Transductive Conformal Predictor

Definition

We assume that Reality outputs successive pairs

$(x_1, y_1), (x_2, y_2), \ldots $

called examples. The objects $x_i$ are elements of a measurable space $X$ and the labels $y_i$ are elements of a measurable space $Y$.

We call $Z:=X \times Y$ the example space, $\epsilon \in(0, 1)$ the significance level, the complimentary value $1 - \epsilon$ the confidence level.

Nonconformity measure is a measurable mapping

$A: Z^{(*)} \times Z \to (-\infty, +\infty]$,

where $Z^{(*)}$ is the set of all bags (multisets) of elements of $Z$. Intuitively, this function assigns a numerical score (sometimes called the nonconformity score) indicating how different a new example is from a set of old ones.

A transductive conformal predictor (TCM) determined by a nonconformity measure $(A_n)$ is a confidence predictor $\Gamma: Z^*\times X\times (0,1)\rightarrow 2^Y$ ($2^Y$ is a set of all subsets of $Y$) obtained by setting

$ \Gamma^\epsilon(x_1, y_1, \ldots, x_{n-1}, y_{n-1}, x_n)$

equal to the set of all labels $y \in  Y$ such that

$|{i = 1, \ldots,n: \alpha_i \ge \alpha_n }|  \slash{}n > \epsilon$,

where

$\alpha_i := A_n(\{(x_1, y_1), \ldots, (x_{i-1}, y_{i-1}), (x_{i+1}, y_{i+1}), \ldots, (x_{n-1}, y_{n-1}),(x_n,y)\}, (x_i, y_i)), \quad i = 1, \ldots, n-1,$,

$\alpha_n := A_n(\{(x_1, y_1), \ldots, (x_{n-1}, y_{n-1})\}, (x_n, y))$,

and $\{\ldots\}$ designates the bag (multiset) of examples.
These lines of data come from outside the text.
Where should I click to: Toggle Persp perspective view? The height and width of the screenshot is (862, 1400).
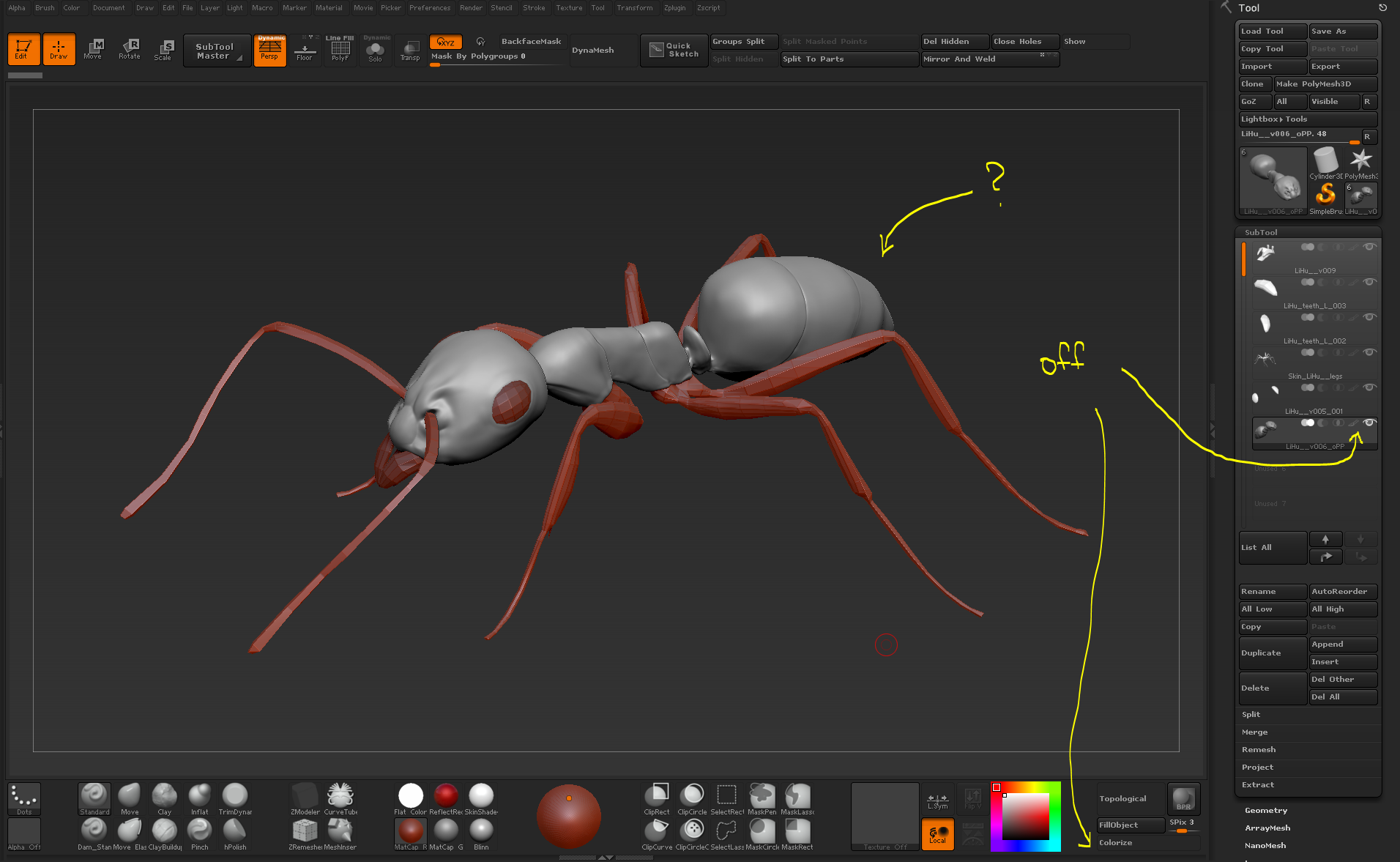coord(270,49)
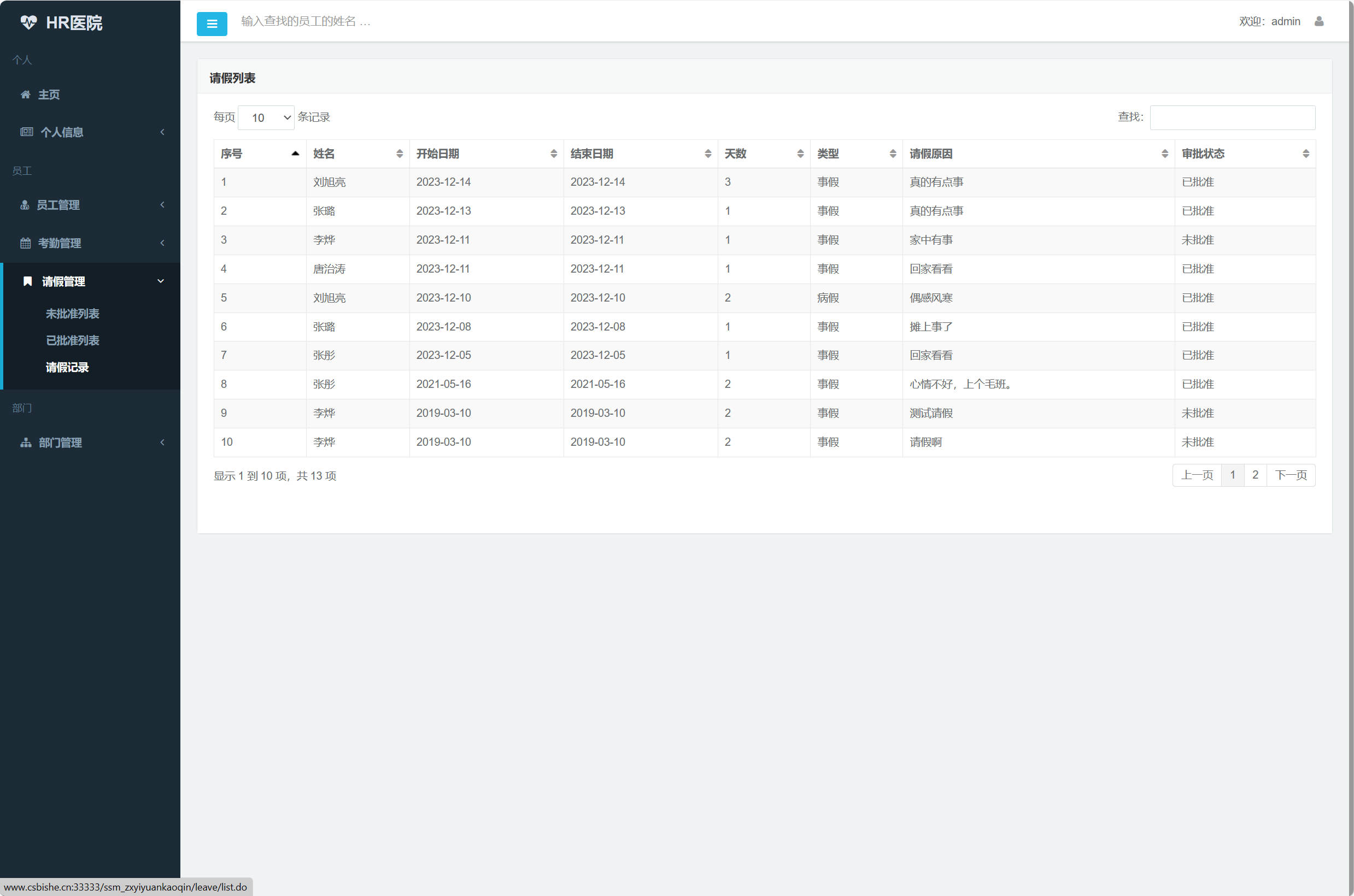
Task: Expand the 员工管理 sidebar menu chevron
Action: tap(162, 204)
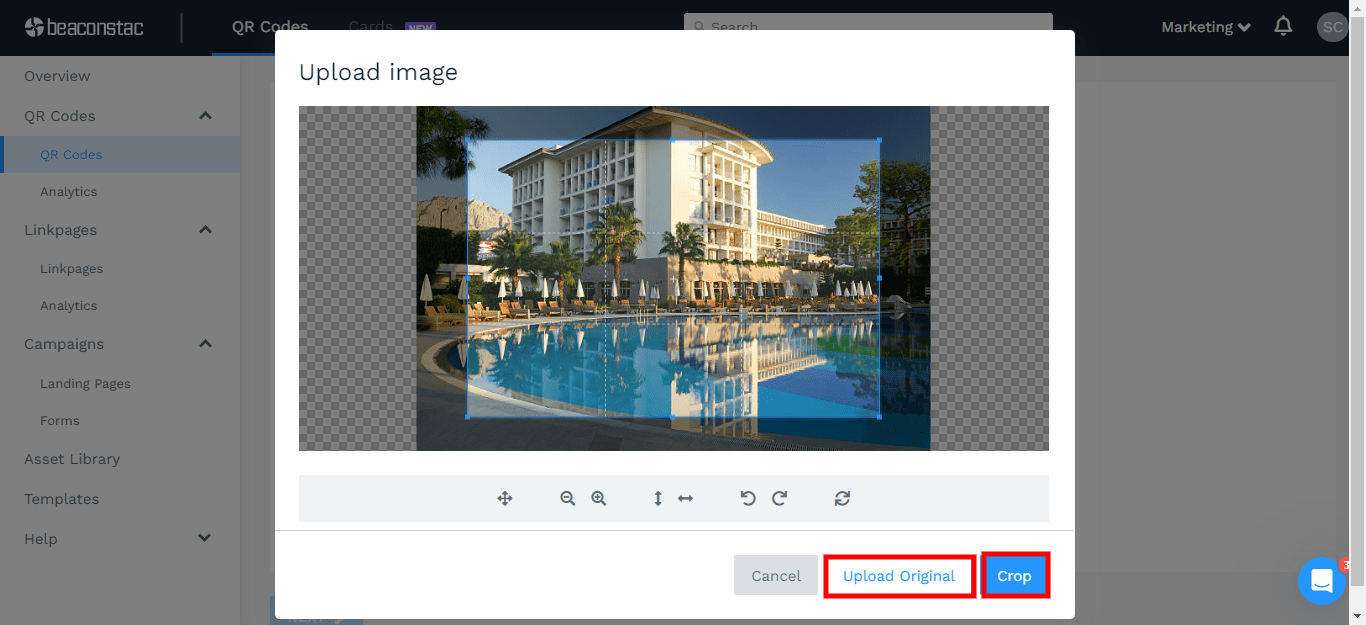Open the Asset Library sidebar item
The height and width of the screenshot is (625, 1366).
(71, 458)
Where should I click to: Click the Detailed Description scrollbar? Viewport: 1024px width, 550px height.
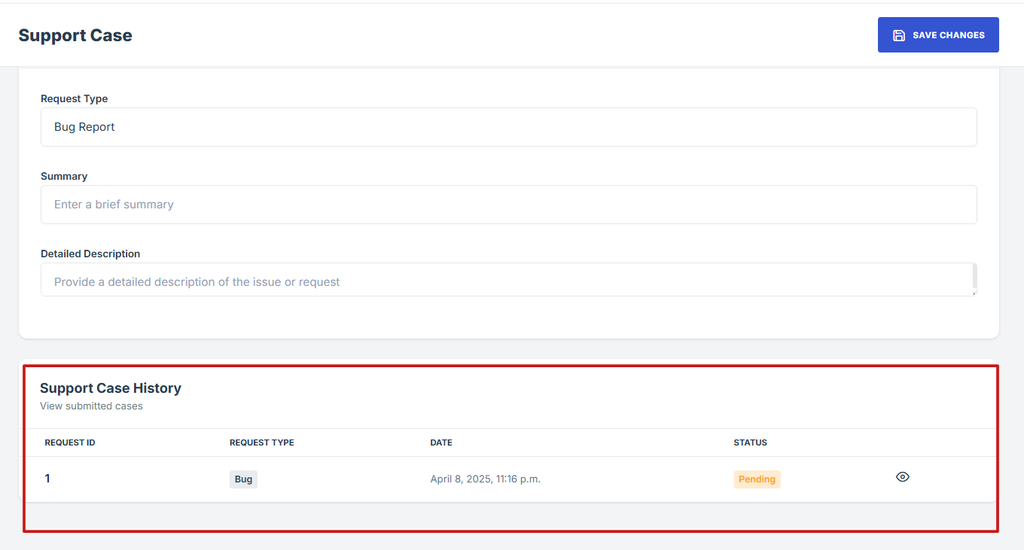[974, 278]
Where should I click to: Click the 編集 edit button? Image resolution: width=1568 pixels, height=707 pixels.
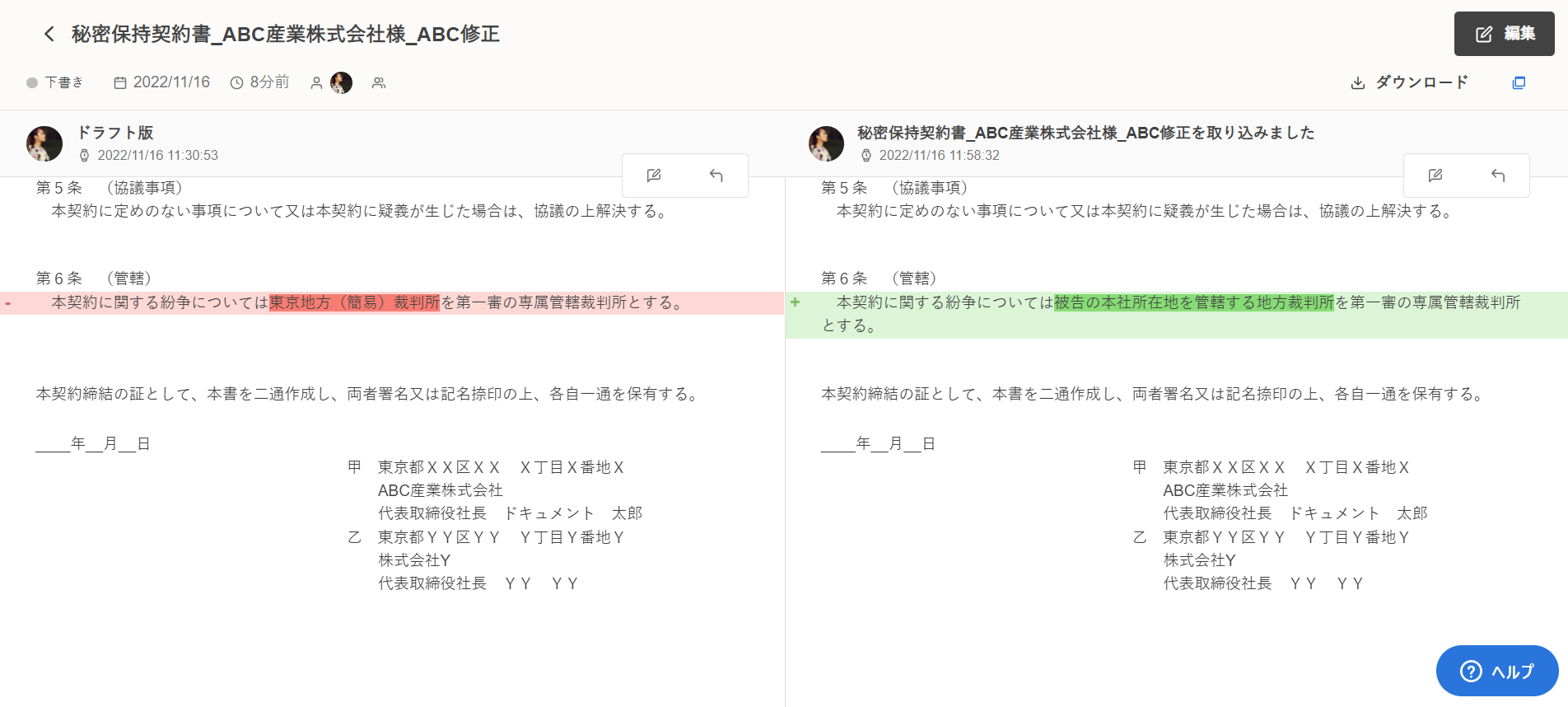coord(1504,34)
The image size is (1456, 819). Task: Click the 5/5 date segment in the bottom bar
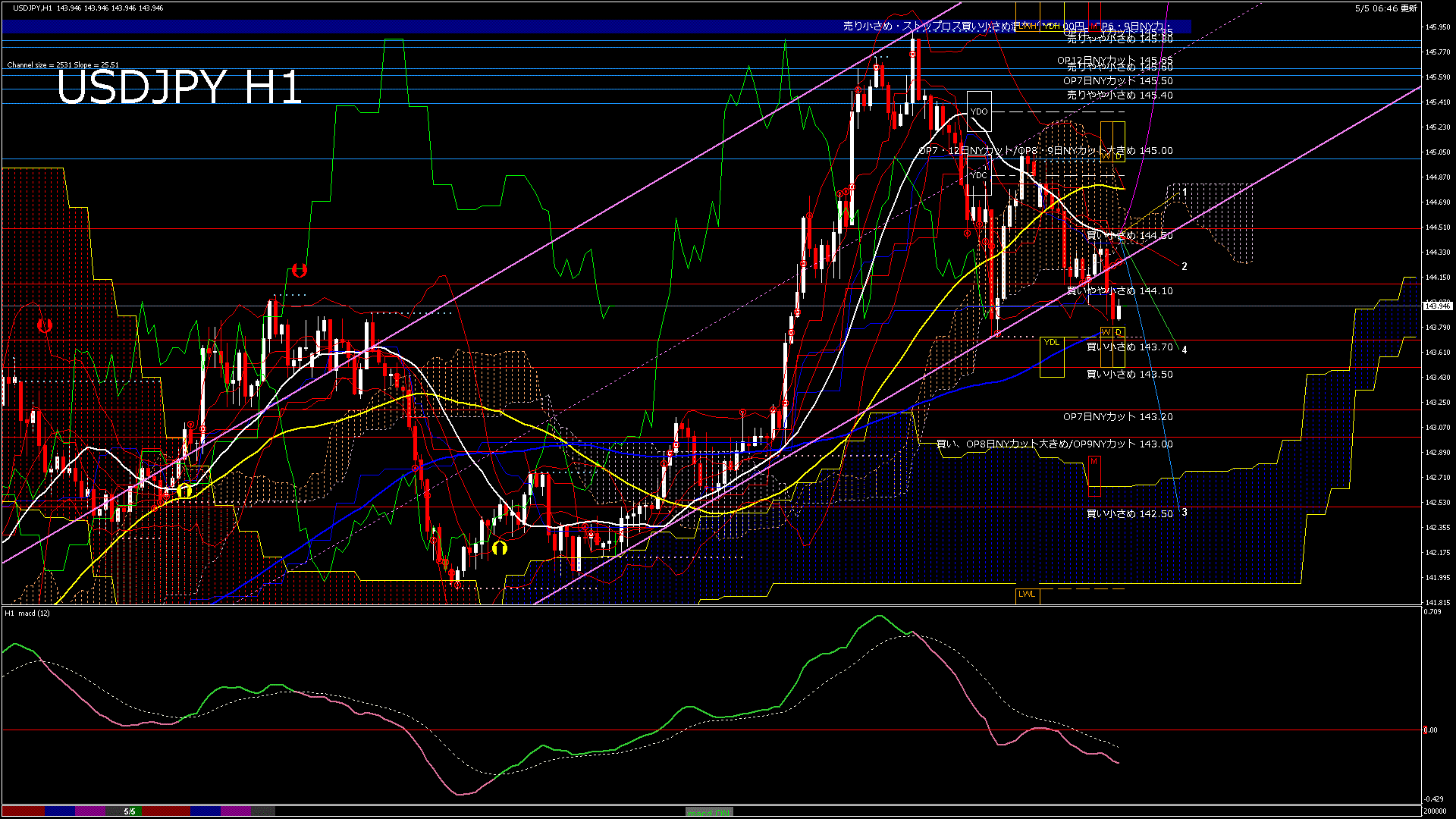pyautogui.click(x=130, y=811)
"Transductive conformal predictor" is often abbreviated to "conformal predictor".

The standard assumption for conformal predictors is the randomness assumption (also called the i.i.d. assumption).

Transductive conformal predictors can be generalized by inductive conformal predictors or Mondrian conformal predictors to a wider class of confidence predictors.

Desiderata

Validity

All the statements in the section are given under the randomness assumption.

The statement of validity is easiest for smoothed conformal predictors, for which

$ \Gamma^\epsilon(x_1, y_1, \ldots, x_{n-1}, y_{n-1}, x_n)$

is set to the set of all labels $y \in  Y$ such that

$(|\{i=1,\ldots,n:\alpha_i>\alpha_n\}|+\eta_y|\{i=1,\ldots,n:\alpha_i=\alpha_n\}|)\slash{}n > \epsilon$,

where the nonconformity scores $\alpha_i$ are defined as before and $\eta_y\in[0,1]$ is a random number (chosen from the uniform distribution on [0,1].

Theorem All smoothed conformal predictors are exactly valid, in the sense that, for any exchangeable probability distribution $P$ on $Z^{\infty}$ and any significance level $\epsilon$, the random variables $err_n^{\epsilon} (\Gamma), \epsilon \in (0,1)$, $n = 1, 2, \ldots$, are independent Bernoulli variables with parameter $\epsilon$, where $err_{n} ^{\epsilon}(\Gamma)$ is the random variable

$err_{n} ^{\epsilon}(\Gamma)(x_1, y_1, x_2, y_2, \ldots) := 1$ if $y_n \not \in \Gamma^\epsilon(x_1, y_1, \ldots, x_{n-1}, y_{n-1}, x_n)$ ; $0$ otherwise.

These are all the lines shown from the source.